D’autres reçoivent des aides de l’état (RSA et CAF) et nous considérons que ce n’est pas volé, vous allez comprendre pourquoi…

Les questions que nous nous sommes finalement posées sont : Qu’est-ce-que la FL produit d’intéressant ? Où sont nos compétences rentabilisables ? C’est où qu’on est meilleur que la moyenne ? Je formule ces questions à postériori, car sur le chemin c’est bien plus flou.
Toujours est-il qu’à un moment c’est là : nous sommes un centre d’expérimentation de la décroissance, de l’écologie radicale, de l’empreinte écologique soutenable.
Et ça intéresse plein de gens ! Sauf les subventionneurs. Si on additionne nos RSA et nos alloc logement, on doit rester loin derrière la PAC touchée par les agriculteurs conventionnels.
Pourtant le chemin que nous explorons nous semble d’une importance chaque jours plus grande. Nous prenons donc RSA et CAF comme de maigres subventions à la recherche publique.
Comme ça suffit pas, on monnaye en partie nos connaissances qui s’accumulent petit à petit. Nous proposons, nous aussi, des stages. Pas du tout résilient comme activité, ça marche tant qu’il y a le monde de fous qui tourne et qui produit des déboussolés en recherche de cohérence et de nature. Espérons que notre agroécologie radicale subviendra de mieux en mieux à nos besoin au fur et à mesure que les conditions se dégraderont et que les stagiaires solvables se feront plus rares.
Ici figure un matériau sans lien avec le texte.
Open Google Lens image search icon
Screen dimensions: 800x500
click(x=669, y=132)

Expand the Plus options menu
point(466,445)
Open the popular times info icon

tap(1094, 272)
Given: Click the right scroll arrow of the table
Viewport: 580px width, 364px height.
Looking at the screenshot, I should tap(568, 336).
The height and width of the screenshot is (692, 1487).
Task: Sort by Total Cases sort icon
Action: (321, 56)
Plus on s’éloigne des normes culturelles et économiques, plus la viabilité économique légale est difficile à atteindre. J’introduis le terme « légal » pour élargir la réflexion. Dans une société qui a normalisé la destruction de la biosphère qui lui est pourtant indispensable, la légalité semble un frein important au fonctionnement effectif d’alternatives radicales (qui vont à la racine du problème) :

  • frais administratifs qui annulent la faible rentabilité ;
  • normes inadaptées ;
  • autorisations difficiles à obtenir pour des projets qui ne rentrent pas dans les cases ;

Sans vouloir entrer en illégalité, on s’y sent parfois acculé tant les voies réglos sont bouchées ou piégées. Cette société n’a fondamentalement pas envie de changer (malgré les beaux discours), la majorité des gens n’ont pas un réel désir de sobriété et de respect des autres formes de vie (ça pourrait venir si…).

Arriverons-nous a une viabilité économique et déclarée de notre « centre d’expérimentation et de formation » non subventionnée ? Réponse dans 10 ans.